The accused presented a different version. He testified that when he did not allow Porcullo to enter the Sta. Monica premises because he was only wearing a 'sando', the latter started to utter unsavory remarks at him.  After the accused was berated and then challenged to a fight, Porcullo suddenly tried to grab the former's service rifle.  Both of them wrestled for possession of the gun until it accidentally fired hitting the victim twice. The accused admitted that his finger was on the trigger of the gun when it went off.  When asked by his counsel to demonstrate how Porcullo grabbed his rifle, the accused demonstrated by holding the butt of the gun by his right hand with his left foot forward.  Two defense witnesses were presented by the accused to corroborate his testimony. Godofredo Male, an electrician of Sta. Monica who was then sitting on a hollow block near the gate, testified that he saw Porcullo got angry at the accused after he was prohibited from entering the premises of Sta. Monica.  He described how Porcullo tried to seize the gun "x x x with his two hands holding the muzzle of the gun x x x",  "x x x his right hand forward and the left hand at the rear of the gun".  The same thing was testified to by Tita Aquino, the other security guard of Sta. Monica who was manning the main gate during that time. According to her, there was a heated verbal confrontation between Porcullo and the accused when all of a sudden Porcullo tried to take away the service firearm of the accused, which unfortunately led to the unintentional shooting of Porcullo. 
The trial court, however, in its decision dated October 21, 1992,  was not at all persuaded, it debunked the gun-grabbing story of the accused by portraying it as "comical testimonies". The relevant portion of the decision reads as follows:
The defense of the accused that Elmer Porcullo tried or wanted to wrench or grab the Armalite rifle from him xxx is an affirmative defense which accused (sic) has the burden of proof to substantiate (sic) by convincing evidence.xxx. The defense of the accused is akin to a plea of self-defense.

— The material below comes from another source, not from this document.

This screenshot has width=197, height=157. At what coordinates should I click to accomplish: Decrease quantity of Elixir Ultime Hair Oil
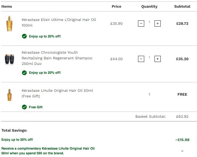pyautogui.click(x=141, y=23)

Godofredo Male said that Elmer Porcullo held the gun by the muzzle with his right hand forward while the left hand held the rear of the gun. Accused Ramy Valles said that Elmer Porcullo held the butt of the rifle with his right hand and had his left foot forward.

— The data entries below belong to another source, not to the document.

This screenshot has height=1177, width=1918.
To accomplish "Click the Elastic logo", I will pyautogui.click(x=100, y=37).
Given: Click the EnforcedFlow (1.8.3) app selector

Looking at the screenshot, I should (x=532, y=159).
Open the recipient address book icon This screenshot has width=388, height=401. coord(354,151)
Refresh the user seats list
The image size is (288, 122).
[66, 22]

With the position described by Godofredo Male (holding with his right forward and the left hand at the rear of the gun ) the right foot must be forward. It could not be the left foot that was forward; that would be awkward and unnatural.
Godofredo Male did not say that Elmer Porcullo held the butt of the rifle. He said that what Elmer Porcullo held was the muzzle of the rifle. Ramy Valles said that Elmer Porcullo held the butt of the rifle with his right hand.
Godofredo Male, Tita Aquino and accused Ramy Valles testified that after the first bark, Elmer Porcullo changed position in such away that the muzzle of the rifle pointed to his right side (77 and 89).
('xxx when he (Porcullo) first pulled the gun, it was to his left and after the first shot, he now changed position, thus the barrel of the gun was now pointed towards his right.'(p. 77, testimony of Godofredo Male)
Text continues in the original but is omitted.